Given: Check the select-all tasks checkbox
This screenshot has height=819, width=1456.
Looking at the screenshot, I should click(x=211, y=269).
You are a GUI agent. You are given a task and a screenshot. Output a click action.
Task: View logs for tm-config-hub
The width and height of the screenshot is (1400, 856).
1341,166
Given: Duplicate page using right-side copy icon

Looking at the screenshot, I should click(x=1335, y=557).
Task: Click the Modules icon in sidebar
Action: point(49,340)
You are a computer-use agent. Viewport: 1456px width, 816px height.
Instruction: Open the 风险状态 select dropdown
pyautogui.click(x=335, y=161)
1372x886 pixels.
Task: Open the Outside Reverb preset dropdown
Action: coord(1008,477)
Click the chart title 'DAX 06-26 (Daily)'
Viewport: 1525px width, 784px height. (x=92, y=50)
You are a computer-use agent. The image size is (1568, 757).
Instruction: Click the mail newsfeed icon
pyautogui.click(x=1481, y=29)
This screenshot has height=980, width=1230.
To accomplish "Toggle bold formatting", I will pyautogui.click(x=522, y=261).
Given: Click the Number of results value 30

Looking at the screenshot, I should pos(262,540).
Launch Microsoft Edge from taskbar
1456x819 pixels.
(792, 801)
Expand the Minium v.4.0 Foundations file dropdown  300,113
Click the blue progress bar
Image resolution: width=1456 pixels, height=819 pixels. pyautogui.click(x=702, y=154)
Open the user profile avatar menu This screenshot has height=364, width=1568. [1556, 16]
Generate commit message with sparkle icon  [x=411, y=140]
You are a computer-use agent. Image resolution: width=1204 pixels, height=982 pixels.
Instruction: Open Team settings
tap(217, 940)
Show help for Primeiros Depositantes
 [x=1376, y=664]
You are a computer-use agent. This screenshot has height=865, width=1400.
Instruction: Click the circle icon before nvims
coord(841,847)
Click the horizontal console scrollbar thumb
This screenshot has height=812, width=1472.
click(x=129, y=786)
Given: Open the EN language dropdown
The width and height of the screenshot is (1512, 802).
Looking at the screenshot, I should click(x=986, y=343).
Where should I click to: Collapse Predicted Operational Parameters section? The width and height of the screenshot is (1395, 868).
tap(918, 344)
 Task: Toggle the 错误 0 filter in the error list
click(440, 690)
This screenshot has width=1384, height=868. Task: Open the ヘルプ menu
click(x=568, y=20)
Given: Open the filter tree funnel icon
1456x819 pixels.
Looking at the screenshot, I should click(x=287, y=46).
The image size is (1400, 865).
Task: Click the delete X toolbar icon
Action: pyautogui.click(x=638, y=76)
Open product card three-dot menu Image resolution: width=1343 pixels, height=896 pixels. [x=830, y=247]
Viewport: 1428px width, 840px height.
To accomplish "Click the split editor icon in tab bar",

• • • • • • •

### [PROBLEM]
Only those lines of the entries above that run from the line containing "Expand the Minium" to the line containing "Generate commit message", both included, should be transcribed exactly.

### [ANSWER SPACE]
Expand the Minium v.4.0 Foundations file dropdown  300,113
Click the blue progress bar
Image resolution: width=1456 pixels, height=819 pixels. pyautogui.click(x=702, y=154)
Open the user profile avatar menu This screenshot has height=364, width=1568. [1556, 16]
Generate commit message with sparkle icon  [x=411, y=140]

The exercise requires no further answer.